→ **Given request a**: Format the rows below as a Markdown table with the columns No. and Line, numbering each line and leaving out blank lines. Cover only the rows from the first one through the line containing "The height and width of the screenshot is (705, 1366).", both ends included.

→ **Page extract**:
============================================================

To evaluate the performance of our proposed method, we conducted both quantitative and qualitative analyses. Firstly, we performed a qualitative analysis using the LRP method to verify the adequacy of our proposed method. Specifically, we visually examined the LRP heat maps to analyze how the model focuses on different parts of the wafer map to make decisions. Additionally, we verified the effect of rotating and flipping the original wafer map on the proposed model inference by assessing how these transformations affect the model attention to the wafer map. Throughout these experiments, we compared the qualitative performance of the baseline and proposed methods. As the LRP heatmap for the proposed method is based on Radon features, direct comparison with the baseline was difficult. Thus, we applied an inverse Radon transform to the relevance scores obtained from Radon feature-based inference, using the projection-slice theorem to verify the consistency between the original wafer map and Radon feature-based inference. This allowed us to compare the proposed method with the baseline.

============================================================

→ **Record list**:

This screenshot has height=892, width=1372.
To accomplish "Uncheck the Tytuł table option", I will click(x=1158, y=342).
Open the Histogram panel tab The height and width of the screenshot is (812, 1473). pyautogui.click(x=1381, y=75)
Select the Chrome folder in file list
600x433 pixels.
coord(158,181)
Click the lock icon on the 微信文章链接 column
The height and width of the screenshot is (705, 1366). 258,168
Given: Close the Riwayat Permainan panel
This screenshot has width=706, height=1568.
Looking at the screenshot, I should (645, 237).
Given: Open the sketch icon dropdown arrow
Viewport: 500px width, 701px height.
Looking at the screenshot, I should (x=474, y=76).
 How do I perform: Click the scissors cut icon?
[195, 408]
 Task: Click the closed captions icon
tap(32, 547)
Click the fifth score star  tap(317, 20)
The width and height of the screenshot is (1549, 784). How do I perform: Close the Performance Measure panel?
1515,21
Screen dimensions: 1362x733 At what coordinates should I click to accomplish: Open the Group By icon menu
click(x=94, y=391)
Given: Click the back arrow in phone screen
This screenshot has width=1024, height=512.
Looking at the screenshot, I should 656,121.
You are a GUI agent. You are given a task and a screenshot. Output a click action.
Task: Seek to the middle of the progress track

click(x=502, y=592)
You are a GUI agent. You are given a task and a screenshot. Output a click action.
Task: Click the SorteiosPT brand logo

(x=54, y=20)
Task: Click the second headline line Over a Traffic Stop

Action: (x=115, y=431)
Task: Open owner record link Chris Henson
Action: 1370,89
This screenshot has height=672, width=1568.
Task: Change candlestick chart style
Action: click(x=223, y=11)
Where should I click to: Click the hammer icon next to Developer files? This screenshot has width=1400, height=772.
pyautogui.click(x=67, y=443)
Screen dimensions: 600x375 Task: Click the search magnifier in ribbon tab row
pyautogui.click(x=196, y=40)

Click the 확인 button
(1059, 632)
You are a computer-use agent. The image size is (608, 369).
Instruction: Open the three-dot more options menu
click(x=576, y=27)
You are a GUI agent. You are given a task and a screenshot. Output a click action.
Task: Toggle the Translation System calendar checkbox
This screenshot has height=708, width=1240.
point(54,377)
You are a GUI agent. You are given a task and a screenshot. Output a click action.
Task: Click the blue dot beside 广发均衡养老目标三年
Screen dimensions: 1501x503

============================================================

→ **Given request b**: Continue the passage on evaluating the wafer map method from where it stops.

→ **Written answer a**:
| No. | Line |
|---|---|
| 1 | This screenshot has height=892, width=1372. |
| 2 | To accomplish "Uncheck the Tytuł table option", I will click(x=1158, y=342). |
| 3 | Open the Histogram panel tab The height and width of the screenshot is (812, 1473). pyautogui.click(x=1381, y=75) |
| 4 | Select the Chrome folder in file list |
| 5 | 600x433 pixels. |
| 6 | coord(158,181) |
| 7 | Click the lock icon on the 微信文章链接 column |
| 8 | The height and width of the screenshot is (705, 1366). 258,168 |

→ **Written answer b**:
Secondly, we conducted a quantitative analysis to evaluate the performance of the proposed model. Initially, we performed an ablation study to verify the validity of the proposed method by analyzing the effect of each module on the overall performance of both the entire and sub-classes. In addition, we assessed the impact of rotation and flip on the proposed model performance for each class using the confusion matrix. The degree of variation for rotation and flip differs depending on the wafer map pattern, with some classes exhibiting insignificant variation while others display wide variation. For instance, the center and donut classes contain uniformly defective points in all directions, resulting in insignificant variation for rotation and flip, while the scratch class has a wide variation for flip and rotation since it exists in curved or straight line forms independent of direction and location.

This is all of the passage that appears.